───── 文書本文

猫にもフィラリアの予防が大切なことをご存知ですか。犬の飼育経験がある飼い主さんはフィラリア予防の必要性を理解していることが多いですが、猫もフィラリア症にかかる可能性はあります。フィラリアとはどんな病気で、どう予防したらよいのか、猫のフィラリア予防について解説します。
もくじ
フィラリアは「犬糸状虫(いぬしじょうちゅう)」とも呼ばれる糸状の寄生虫です。フィラリアの予防は犬の飼い主さんであれば知らない人はいないほど、犬が予防すべき病気の代表とされてきました。
しかし近年、猫もフィラリアが原因で突然死にいたることがあるといわれ、猫のフィラリア予防も重要となっています。
フィラリアは、蚊が媒介して感染が広がります。フィラリアに感染している犬を吸血した蚊が、次に猫を吸血すると猫もフィラリアに感染してしまうのです。
犬の方がフィラリアの本来の宿主であるため猫の体内ではフィラリアは増えづらい傾向があります。
しかし、蚊に刺された猫の皮下組織で成長し、血管に侵入して成長を続け、ごく一部が肺で成虫となり咳など呼吸器症状を引き起こすこともあります。また、心臓に移動していき心臓に負担をかけ突然死につながることもあります。

──────────
───── 抽出した情報

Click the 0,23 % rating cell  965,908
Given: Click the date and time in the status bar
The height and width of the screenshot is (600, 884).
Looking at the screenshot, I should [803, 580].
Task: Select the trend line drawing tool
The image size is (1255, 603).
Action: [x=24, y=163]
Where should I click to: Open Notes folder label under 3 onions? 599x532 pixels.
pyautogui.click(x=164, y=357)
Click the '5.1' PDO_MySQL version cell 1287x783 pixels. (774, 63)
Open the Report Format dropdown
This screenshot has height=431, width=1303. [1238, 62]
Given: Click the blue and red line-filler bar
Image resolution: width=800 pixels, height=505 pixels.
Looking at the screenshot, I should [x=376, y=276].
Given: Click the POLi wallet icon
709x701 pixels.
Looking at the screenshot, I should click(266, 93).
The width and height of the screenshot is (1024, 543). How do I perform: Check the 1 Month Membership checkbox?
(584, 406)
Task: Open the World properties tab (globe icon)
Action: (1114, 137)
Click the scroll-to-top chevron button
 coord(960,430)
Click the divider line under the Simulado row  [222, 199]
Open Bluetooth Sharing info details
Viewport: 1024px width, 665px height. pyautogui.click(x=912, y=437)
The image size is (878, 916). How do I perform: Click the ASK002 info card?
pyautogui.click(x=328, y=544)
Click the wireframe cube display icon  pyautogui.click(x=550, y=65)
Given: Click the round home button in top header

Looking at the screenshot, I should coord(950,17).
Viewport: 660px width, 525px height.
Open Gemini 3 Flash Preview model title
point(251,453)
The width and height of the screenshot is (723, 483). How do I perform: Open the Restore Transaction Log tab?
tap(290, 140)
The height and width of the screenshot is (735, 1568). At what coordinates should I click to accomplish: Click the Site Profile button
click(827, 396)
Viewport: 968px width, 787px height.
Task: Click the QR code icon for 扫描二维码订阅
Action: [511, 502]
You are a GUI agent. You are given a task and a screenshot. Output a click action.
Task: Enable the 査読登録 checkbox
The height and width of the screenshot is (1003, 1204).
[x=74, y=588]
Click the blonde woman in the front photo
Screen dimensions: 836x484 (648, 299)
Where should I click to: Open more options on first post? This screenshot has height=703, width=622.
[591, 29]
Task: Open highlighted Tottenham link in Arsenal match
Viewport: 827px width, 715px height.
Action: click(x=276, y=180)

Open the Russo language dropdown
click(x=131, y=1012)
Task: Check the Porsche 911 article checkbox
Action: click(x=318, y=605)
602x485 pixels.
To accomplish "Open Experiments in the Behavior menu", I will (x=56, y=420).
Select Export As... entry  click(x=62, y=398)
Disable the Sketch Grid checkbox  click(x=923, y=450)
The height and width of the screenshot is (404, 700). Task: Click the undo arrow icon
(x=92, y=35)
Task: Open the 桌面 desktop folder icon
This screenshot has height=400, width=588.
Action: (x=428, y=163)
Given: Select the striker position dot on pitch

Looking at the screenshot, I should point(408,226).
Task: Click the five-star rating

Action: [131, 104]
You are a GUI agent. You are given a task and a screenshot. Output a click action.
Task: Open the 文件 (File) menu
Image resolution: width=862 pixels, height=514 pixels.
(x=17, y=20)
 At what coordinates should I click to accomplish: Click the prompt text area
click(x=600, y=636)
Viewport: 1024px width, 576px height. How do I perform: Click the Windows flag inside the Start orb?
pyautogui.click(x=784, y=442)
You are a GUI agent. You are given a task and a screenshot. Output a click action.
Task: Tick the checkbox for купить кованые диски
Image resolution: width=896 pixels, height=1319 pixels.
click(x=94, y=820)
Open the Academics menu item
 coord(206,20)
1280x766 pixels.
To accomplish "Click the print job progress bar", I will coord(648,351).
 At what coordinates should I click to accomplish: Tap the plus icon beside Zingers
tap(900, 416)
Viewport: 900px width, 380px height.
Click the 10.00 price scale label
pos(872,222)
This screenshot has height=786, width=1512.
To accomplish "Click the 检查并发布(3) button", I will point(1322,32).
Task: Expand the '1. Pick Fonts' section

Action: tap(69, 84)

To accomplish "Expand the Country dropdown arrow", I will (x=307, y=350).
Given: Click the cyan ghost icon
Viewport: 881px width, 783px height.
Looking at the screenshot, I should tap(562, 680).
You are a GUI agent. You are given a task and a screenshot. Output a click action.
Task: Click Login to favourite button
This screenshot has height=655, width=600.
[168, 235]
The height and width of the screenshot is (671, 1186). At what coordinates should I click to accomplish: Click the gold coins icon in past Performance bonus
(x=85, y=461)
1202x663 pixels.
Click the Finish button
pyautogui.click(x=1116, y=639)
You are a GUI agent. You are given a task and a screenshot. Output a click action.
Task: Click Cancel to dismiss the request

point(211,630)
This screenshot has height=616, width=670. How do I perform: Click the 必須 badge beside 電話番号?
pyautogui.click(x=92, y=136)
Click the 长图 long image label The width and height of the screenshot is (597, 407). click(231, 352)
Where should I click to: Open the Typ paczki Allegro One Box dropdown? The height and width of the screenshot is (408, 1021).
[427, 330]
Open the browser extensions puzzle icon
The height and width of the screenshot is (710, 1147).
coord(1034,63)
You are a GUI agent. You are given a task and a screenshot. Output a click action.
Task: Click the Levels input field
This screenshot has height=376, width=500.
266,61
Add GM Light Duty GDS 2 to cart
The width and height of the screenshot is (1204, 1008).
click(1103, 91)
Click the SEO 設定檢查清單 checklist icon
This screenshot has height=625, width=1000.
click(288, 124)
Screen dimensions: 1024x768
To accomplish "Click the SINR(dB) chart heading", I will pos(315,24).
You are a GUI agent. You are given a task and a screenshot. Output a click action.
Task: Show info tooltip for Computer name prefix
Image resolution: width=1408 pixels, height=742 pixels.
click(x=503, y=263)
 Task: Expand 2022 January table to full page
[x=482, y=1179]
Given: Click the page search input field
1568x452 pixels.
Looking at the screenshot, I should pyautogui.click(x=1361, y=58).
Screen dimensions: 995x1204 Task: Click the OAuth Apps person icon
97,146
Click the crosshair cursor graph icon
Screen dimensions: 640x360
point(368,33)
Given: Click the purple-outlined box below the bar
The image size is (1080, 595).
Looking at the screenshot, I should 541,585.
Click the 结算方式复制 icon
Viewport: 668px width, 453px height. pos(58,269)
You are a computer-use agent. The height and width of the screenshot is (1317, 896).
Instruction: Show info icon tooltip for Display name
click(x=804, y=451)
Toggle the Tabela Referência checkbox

──────────

実施する作業:
A. 猫のフィラリア予防についての文章で、フィラリアは別名何と呼ばれているか。
B. 猫のフィラリア予防についての文章を、最後の文のあとから書き進めること。

項目別の解答:
A. 「犬糸状虫(いぬしじょうちゅう)」と呼ばれている。

B.
フィラリアが猫の肺に辿り着くと、免疫反応によって急性炎症が起きることがあります。この際、呼吸困難になって死亡する場合もありますが、フィラリアが成虫になると症状が落ち着くこともあります。
成虫になったフィラリアは、猫の体内で2~4年生存するといわれています。成虫が死滅すると再び免疫反応で肺に炎症が起きたり、血栓や死滅したフィラリアが血管に詰まったりします。
肺に大きなダメージを受けることが猫の突然死に繋がり、その割合は10~20%といわれています。
また、突然死のリスクを乗り越えたとしても、肺に病変は残ります。そのため、咳などの呼吸器症状が慢性化します。
ほとんどの猫はフィラリアに対して抵抗力を持っているため、上記のような症状は出ないか、出たとしても一時的であることが多いです。
また、上記症状以外にも、嘔吐や息切れ・食欲不振・体重減少などさまざまな症状が見られることもあり、ほかの病気と見分けがつきにくいのも特徴です。
さらに、フィラリアが猫の肺ではなく神経に侵入すると、痙攣や運動失調などさまざまな神経症状を引き起こすこともあります。
このように、猫のフィラリア症は、診断が難しく、未解明のことが多いのも事実です。
フィラリアは猫の体内で増えにくいため、検査で陰性になっても猫の体内にフィラリアがまったくいないと判断することは難しいです。
採血して抗体検査や抗原検査をしたり、血液を顕微鏡で見てミクロフィラリアを探したりといった検査で陰性であっても、隠れて感染している可能性が考えられるのです。
検査で見つけにくいからこそ、猫にはフィラリアの予防をしっかり実施してあげる必要があります。
「蚊が媒介するなら、室内飼育のうちの猫は大丈夫」と考える飼い主さんも見受けられますが、蚊は扉の開閉時や網戸の隙間から室内へ容易に侵入してきます。
室内飼育の猫でも、フィラリアに感染するリスクがあることを覚えておきましょう。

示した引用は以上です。